'Agent defocusing' revisited
Passive and impersonal constructions in some European languages
This article presents some descriptive generalisations about the distribution of passive and impersonal constructions in five European languages (Italian, Spanish, Polish, Danish, and Modern Greek). The constructions analysed include (but are not limited to) passive/impersonal constructions in which a reflexive marker is used (Italian, Spanish, and Polish), or in which there is a bound morpheme historically connected to the reflexive pronoun (Danish); so-called impersonal passives, i.e. constructions in which there is an unequivocal formal relationship of the predicate with passive morphology, but either there is no patient, or the patient is marked in the same way in which it is marked in the active sentence (e.g., the -no/-to construction in Polish, the impersonal passive in Danish); man-clauses, i.e. impersonal active clauses having some general noun (“man”, “people”, etc.) as subject (Danish). The corpus consists of Umberto Eco’s novel Il nome della rosa, and its Danish, Modern Greek, Polish, and Spanish translations.
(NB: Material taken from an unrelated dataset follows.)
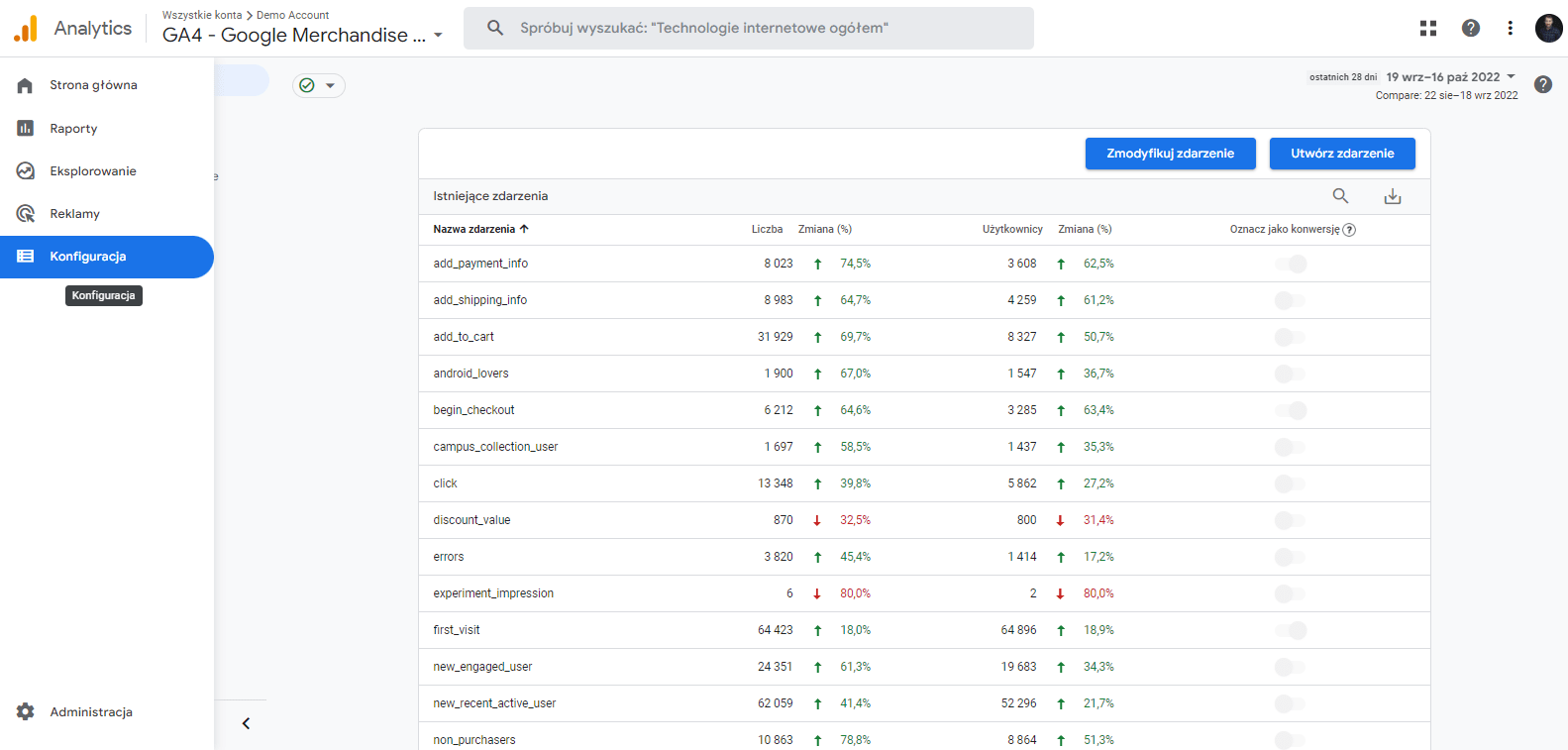
Task: Click Zmodyfikuj zdarzenie button
Action: [1170, 154]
Much in the spirit of Myhill (1997), it is argued that the distribution of these constructions in texts is sensitive to the distinction between different types of agent defocusing: there are some discourse conditions under which a given construction is preferred to others, and this can only be captured through a careful inspection of texts. Three basic situation types are identified which are systematically associated with certain modes of expression in each of the five languages of the sample: these are configurations of prototypical semantic features and discourse conditions concerning the agent, the patient (if present), and the nature of the event. The statistical significance of the correlation between situation types and construction types is carefully evaluated, and the results are encouraging: in each of the languages of the sample there is a consistent division of labour among passive and impersonal constructions. This allows us to conclude that the facts surveyed are hardly accidental, and to advance some descriptive generalisations, of both a formal and a functional nature. It is suggested that there is a functional cline of agent defocusing ranging from those cases in which the agent is easily recoverable from the context to those in which it cannot be identified but generally. This cline is correlated with a syntactic gradient of patient and agent coding, although the goal of finding perfect correlations between function and form in the realm of discourse is to be abandoned.